Simple minds
By Mar-Vic Cagurangan
I recently stumbled over an old article I wrote in 2007 about a 1945 secret memo that revealed how the U.S. military viewed the Pacific islands then (or still?). I found myself laughing as I read and re-read it.
I don’t know why it took five years for me to find the humor in the content of the memo, which rings like a caricature of the U.S.-territorial relationship.
The memo, written by Vice Adm. G.D. Murray, then commander of the Marianas Navy Force, stated that “the economic development and administration of relatively few native inhabitants should be subordinate to the real purpose for which those islands are held.”
“Military control of these islands is essential as their military value far outweighs their economic value,” Murray stated in the three-page memo that recommended the Navy’s control of Guam and other western Pacific islands.
Murray said the Pacific islands’ commercial or industrial value and its resources were “of little or no relative importance to the welfare of the United States.”
“From the military stand point,” Murray said, “a contented healthy and loyal native population contributes a strong link in the strength of those lands as bases.”
Murray described the island natives as “simple people, requiring few of our modern luxuries for their welfare and happiness. The characteristics and nature of the majority of inhabitants on these islands are such that the artificial or forced raising of their standard of living to one approaching that of the United States would be detrimental to their best interest and would contribute little to the safety and welfare of the United States.”
It was written on Nov. 21, 1945, obviously during a period when thought censorship and politeness were not being practiced in the sociopolitical landscape.
Over half a century later, one wonders if there was any evolution in the U.S. government’s attitude toward the “simple people” of the Pacific islands.
This was answered last month during a conference held in Guam by the U.S. District Court of Guam and the CNMI, where a panel of constitutional scholars and experts on insular issues tackled a series of landmark decisions on insular cases, which narrowly held that protections under U.S. Constitution did not fully apply to territories. The Supreme Court decisions, in so many words, stated that “those simple folks are not one of us.”
The same condescending attitude remains, according to the panelists, who pointed to the vague standards in constitutional application and the “layers of ambiguities” that purportedly endorse the status of islanders as second-class citizens. Hence their inability to vote in national elections and their delegates’ lack of voting power in Congress.
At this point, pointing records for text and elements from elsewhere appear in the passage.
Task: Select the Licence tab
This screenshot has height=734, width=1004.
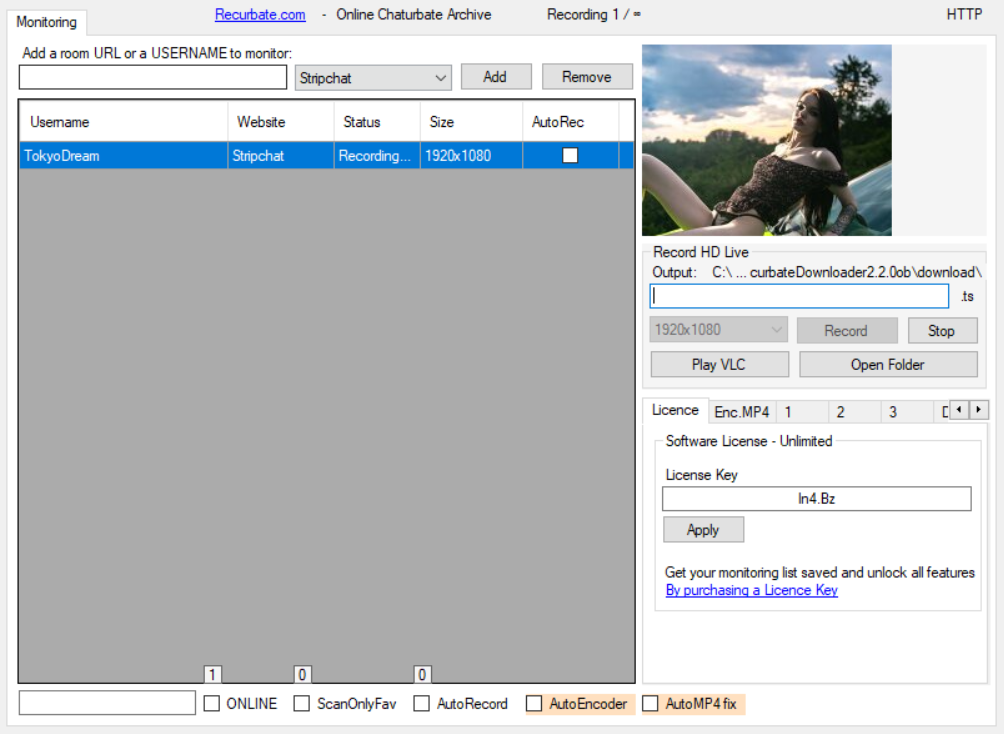Action: [675, 410]
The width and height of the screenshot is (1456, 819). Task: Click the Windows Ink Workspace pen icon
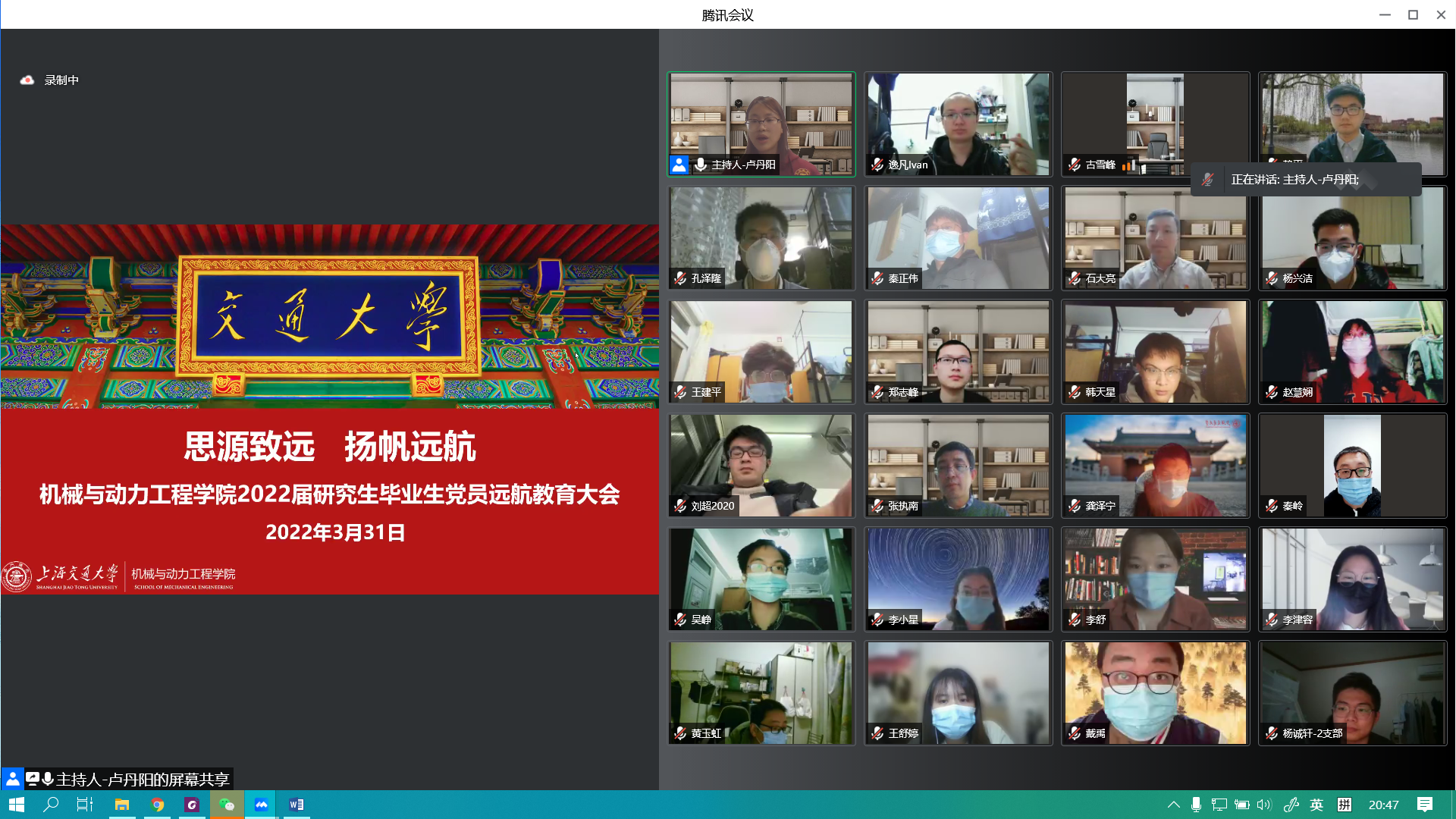tap(1291, 805)
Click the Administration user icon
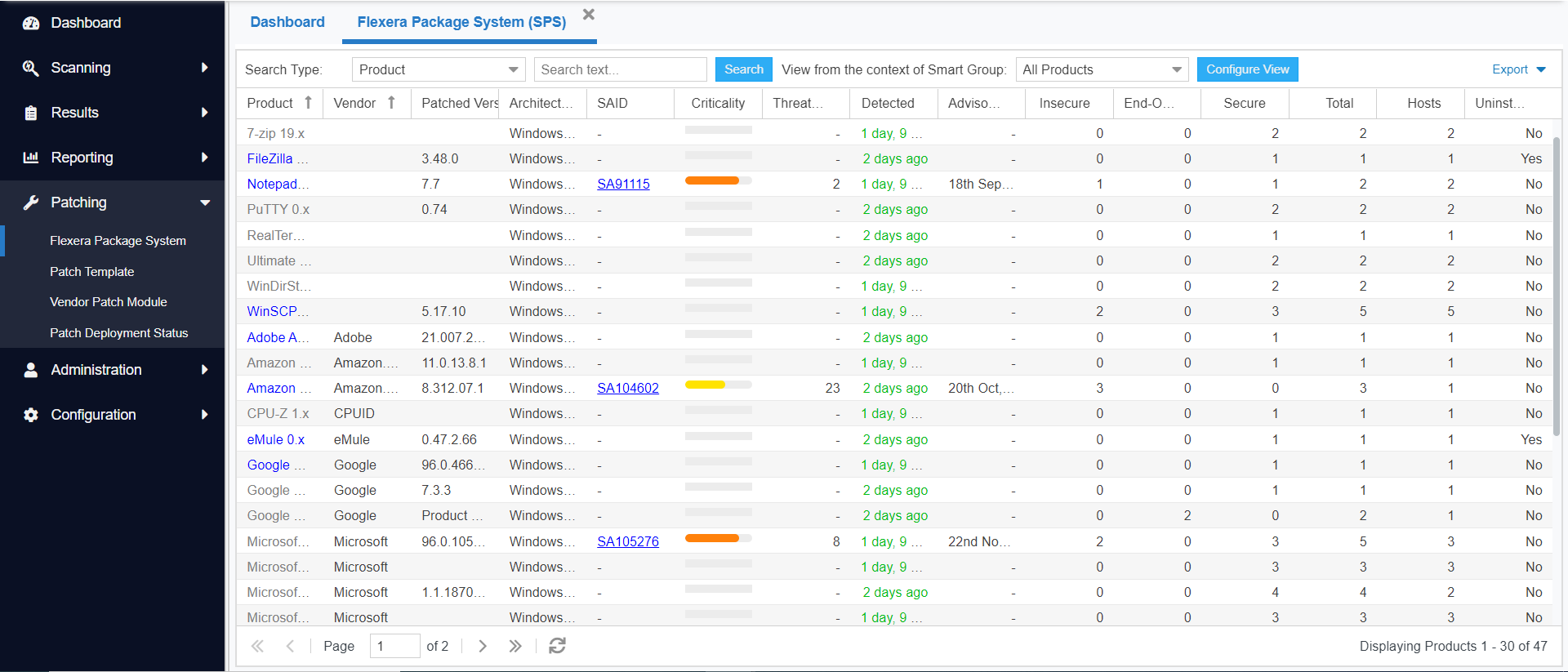Viewport: 1568px width, 672px height. 31,370
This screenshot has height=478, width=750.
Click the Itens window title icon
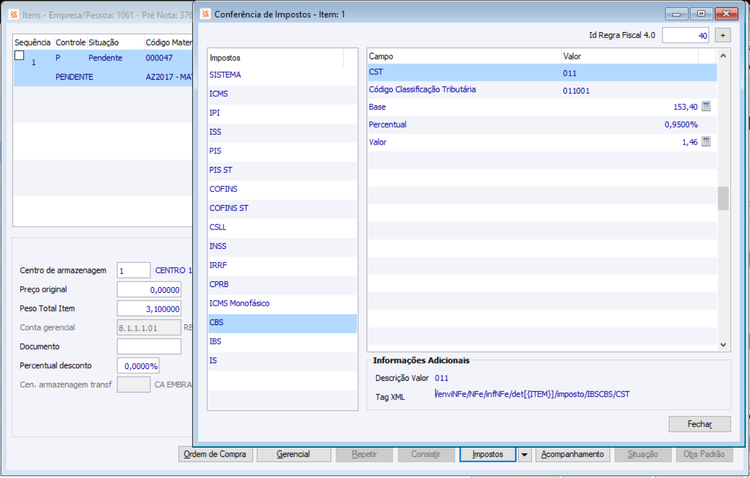(x=14, y=15)
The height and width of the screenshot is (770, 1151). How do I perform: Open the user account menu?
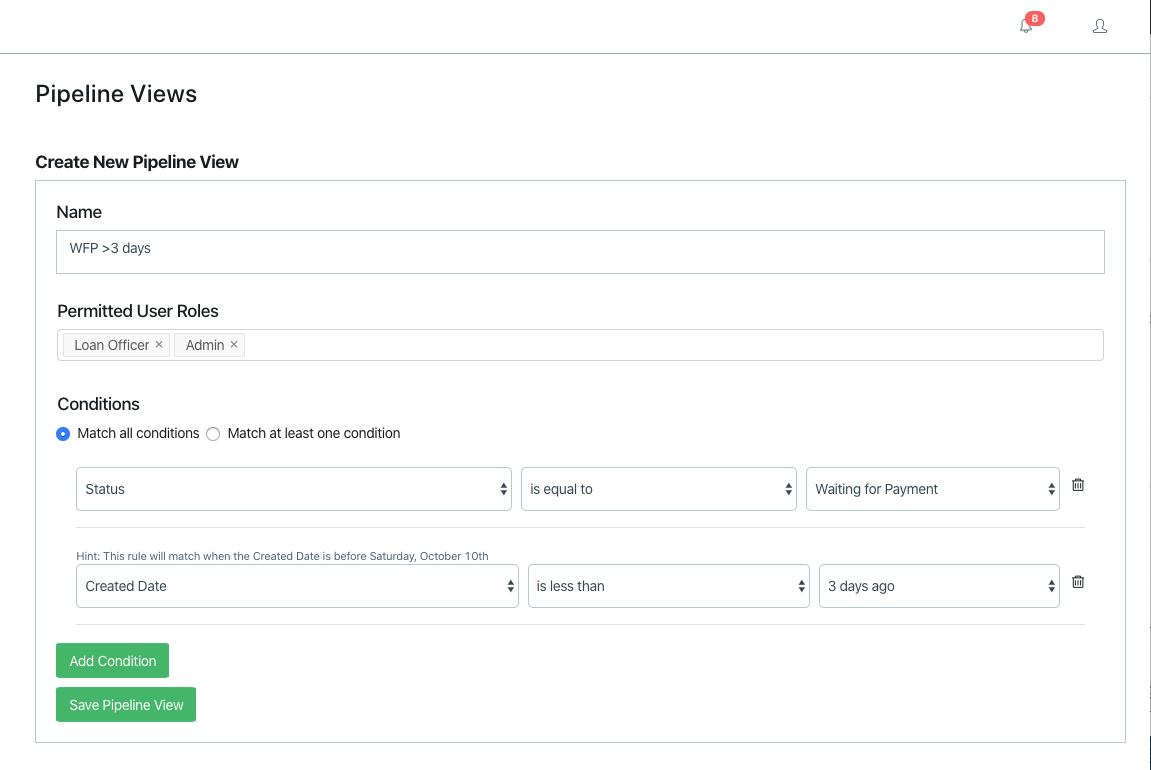[x=1100, y=26]
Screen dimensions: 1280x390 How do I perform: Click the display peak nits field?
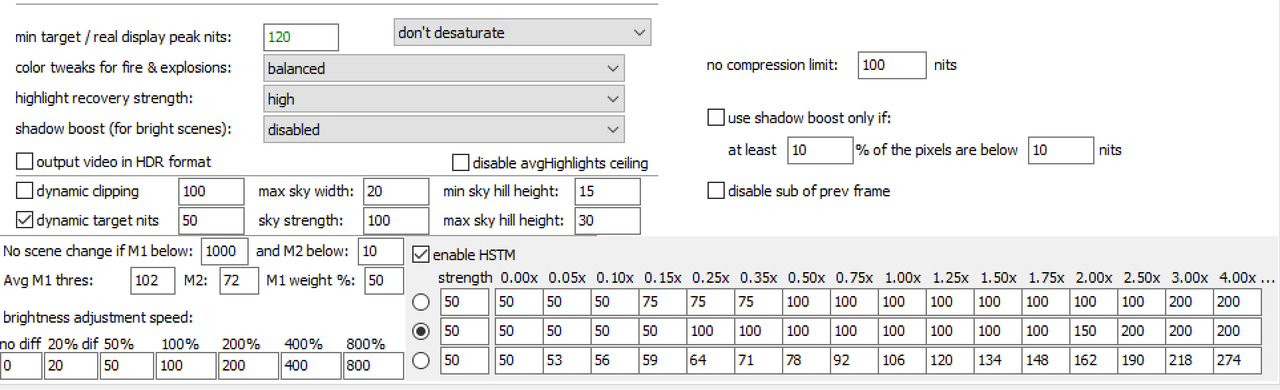click(x=301, y=37)

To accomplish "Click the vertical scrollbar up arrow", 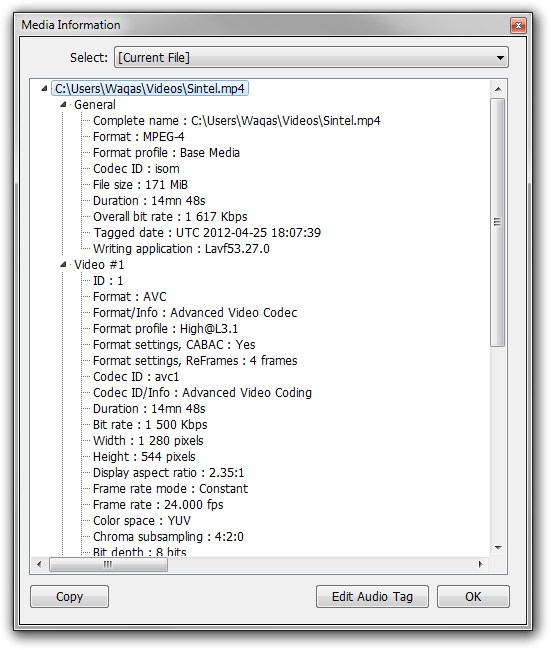I will (x=498, y=89).
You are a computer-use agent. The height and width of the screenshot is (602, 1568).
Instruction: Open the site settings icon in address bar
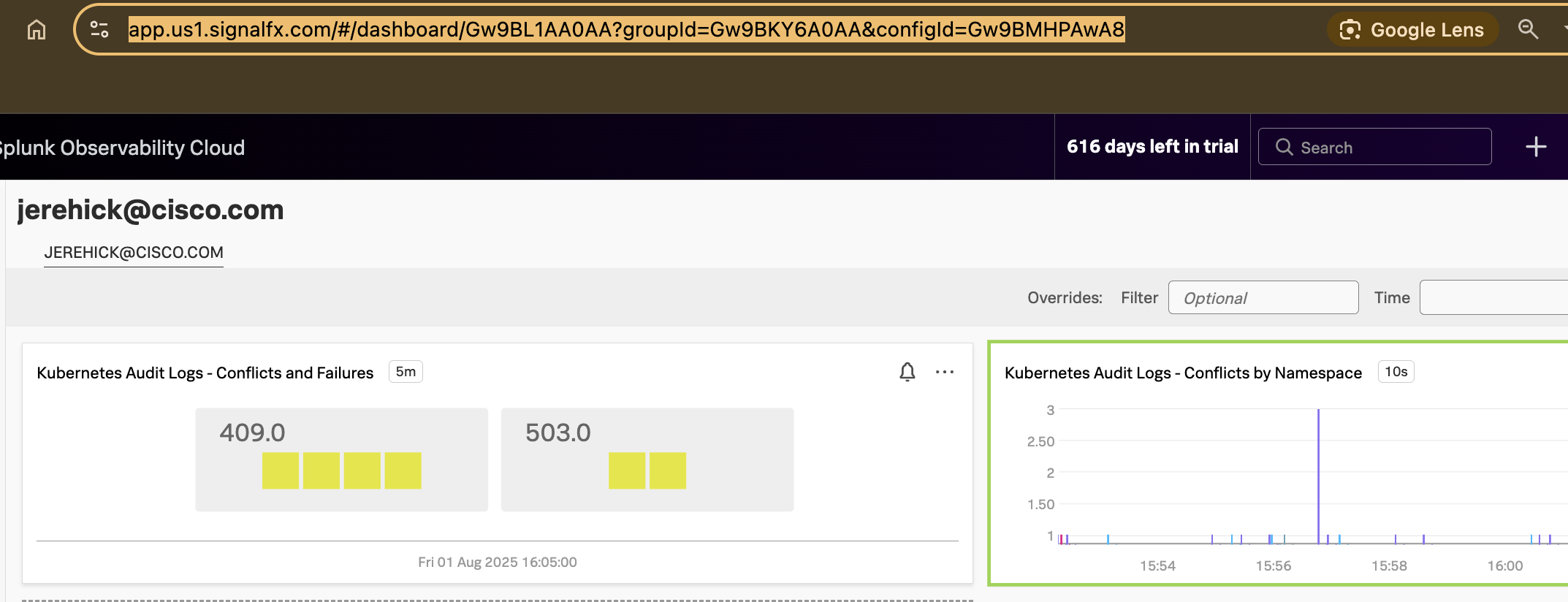(x=99, y=29)
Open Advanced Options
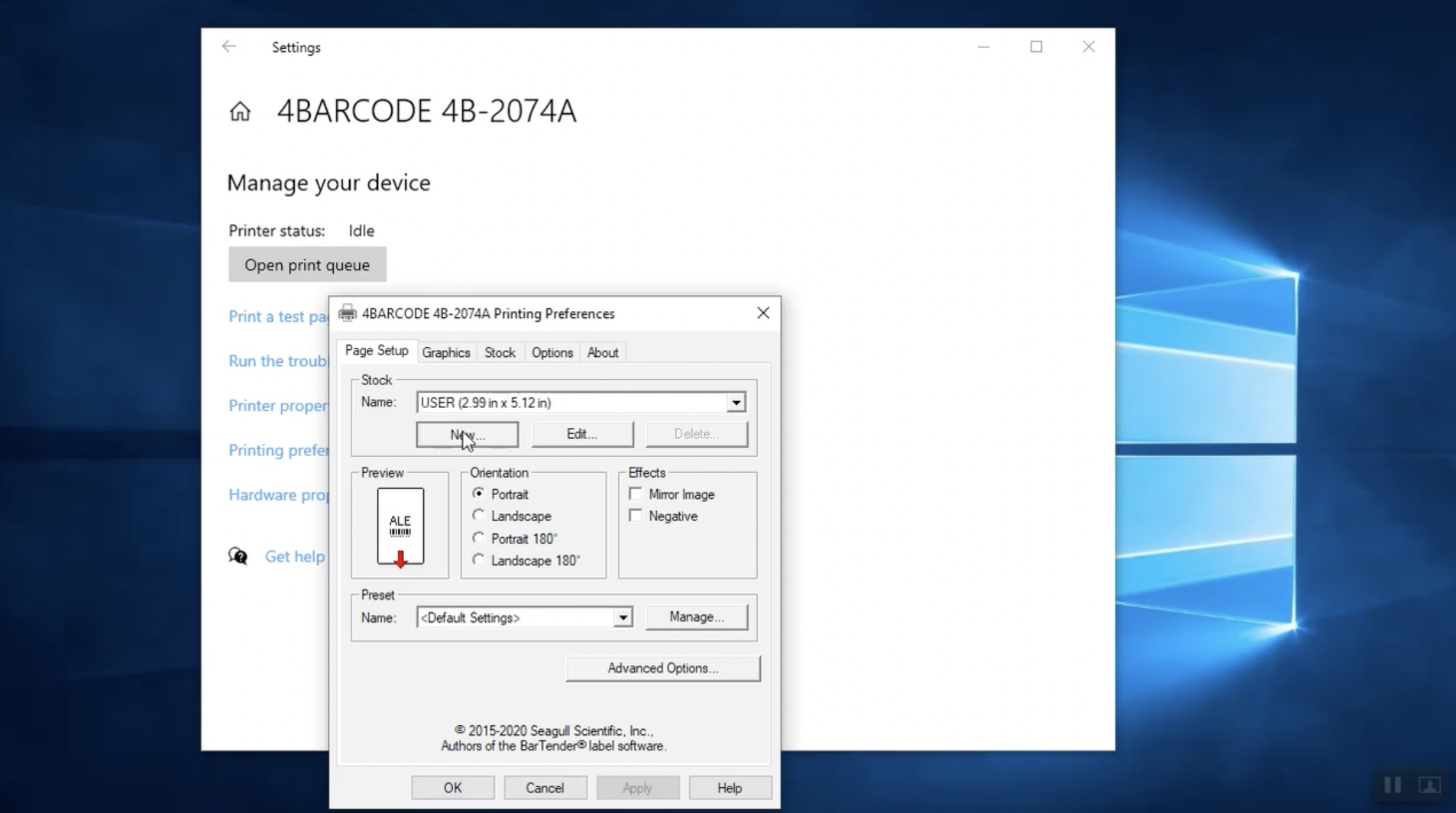The image size is (1456, 813). [662, 668]
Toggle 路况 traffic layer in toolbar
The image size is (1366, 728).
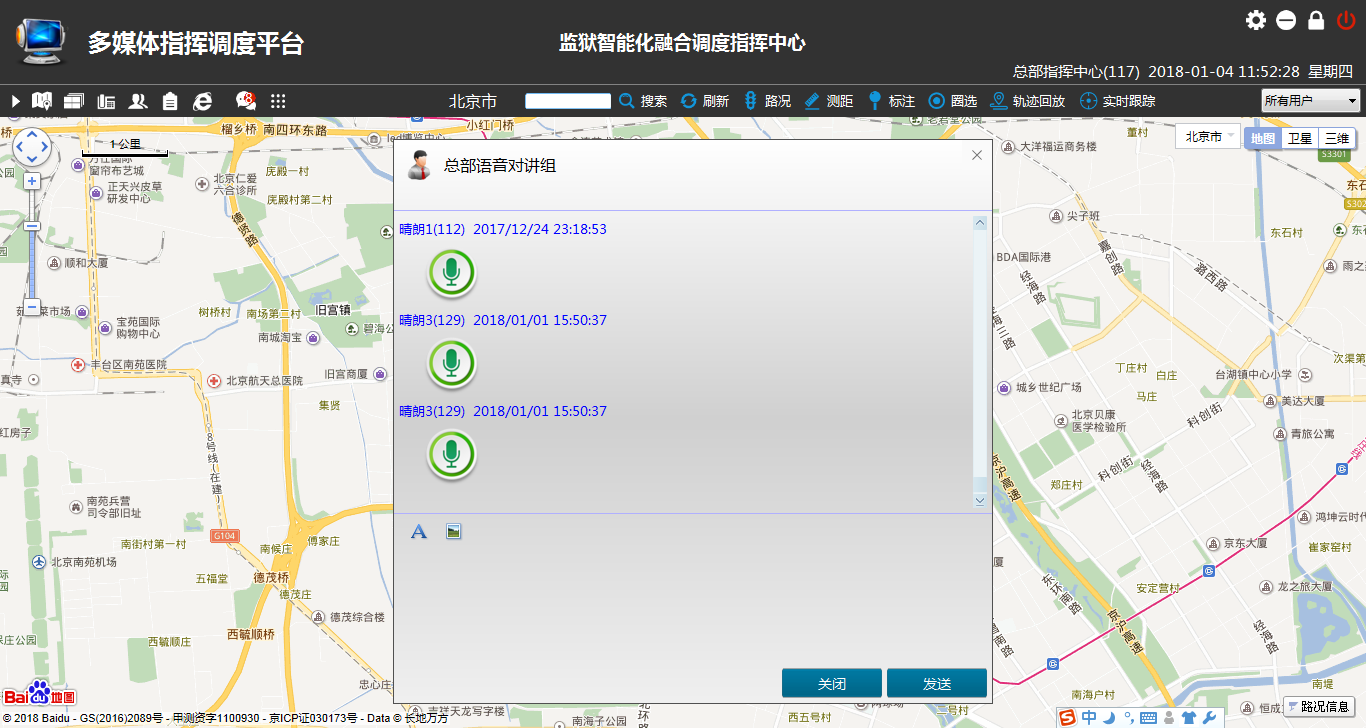coord(767,101)
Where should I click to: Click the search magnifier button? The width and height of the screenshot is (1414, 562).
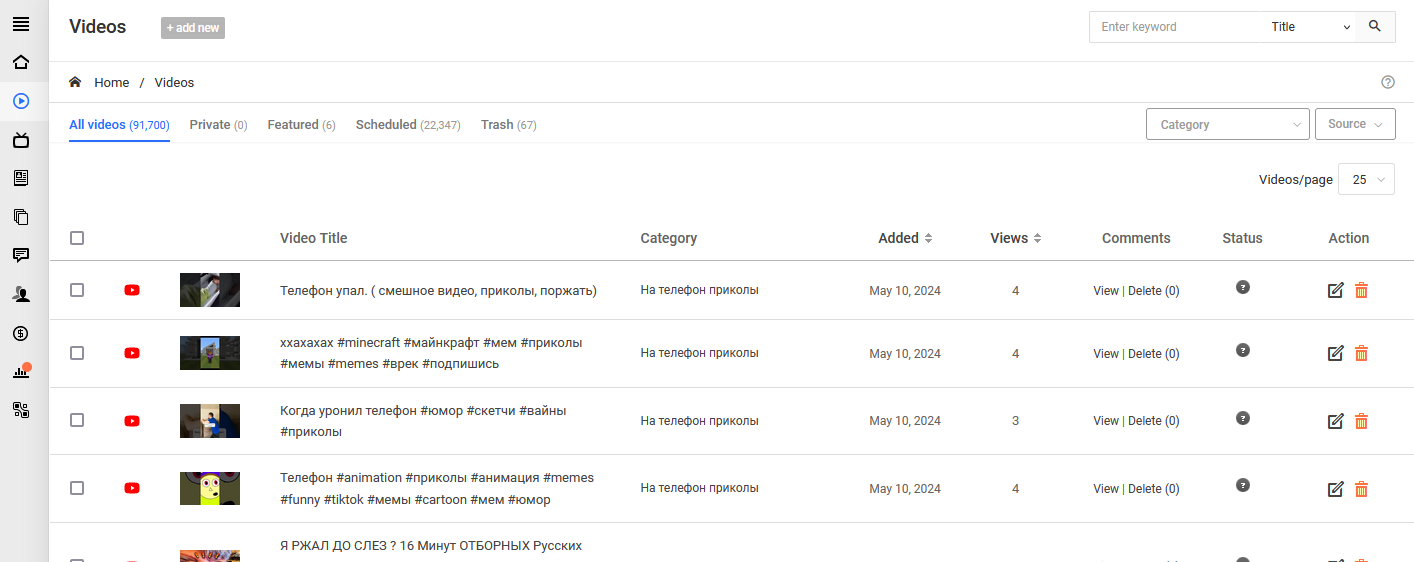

Among the panelists, University of Guam president Robert Underwood spoke-in almost self-flagellating fashion-as the voice of reason. “As far as Congress is concerned,” he said, “the way we are treated is just fair because we are not putting anything into the pot. National participation comes with contribution.”
Dr. Underwood, who served as Guam’s delegate to Congress for 10 years, said there is a rational basis to treat territories differently. “Some things work to our advantage; some to our disadvantage. Being outside and being an unincorporated territory allows us to take advantage of what works in our favor. Once they figure out that being unincorporated give us more advantages, then they would try to incorporate us.”
Dr. Underwood also noted the insular jurisdictions’ tendencies to compartmentalize issues depending on what suits them right.
He hit the nail on the head. Guam, for example, could not make a consistent position on the military buildup. At one point, opposing the planned military expansion on Guam was a fashionable thing to do. When the relocation plan was eventually scaled down, government leaders backpedaled. Then they accelerated their efforts to lobby for the implementation of the original plan, using China as the boogeyman. “China is a threat to the region’s security, therefore we need the U.S. military,” they say. Incidentally, these are the same people who are lobbying for a China visa waiver.
“Someone has to find a kind of integrating vision. It goes back to the way we articulate our vision; and we have no clear vision because we treat every issue independent of others,” Dr. Underwood said.
In a nutshell, insular jurisdictions should get over their victim mentality. Let’s start figuring out what we want and take on the challenge to prove that we are not simpletons.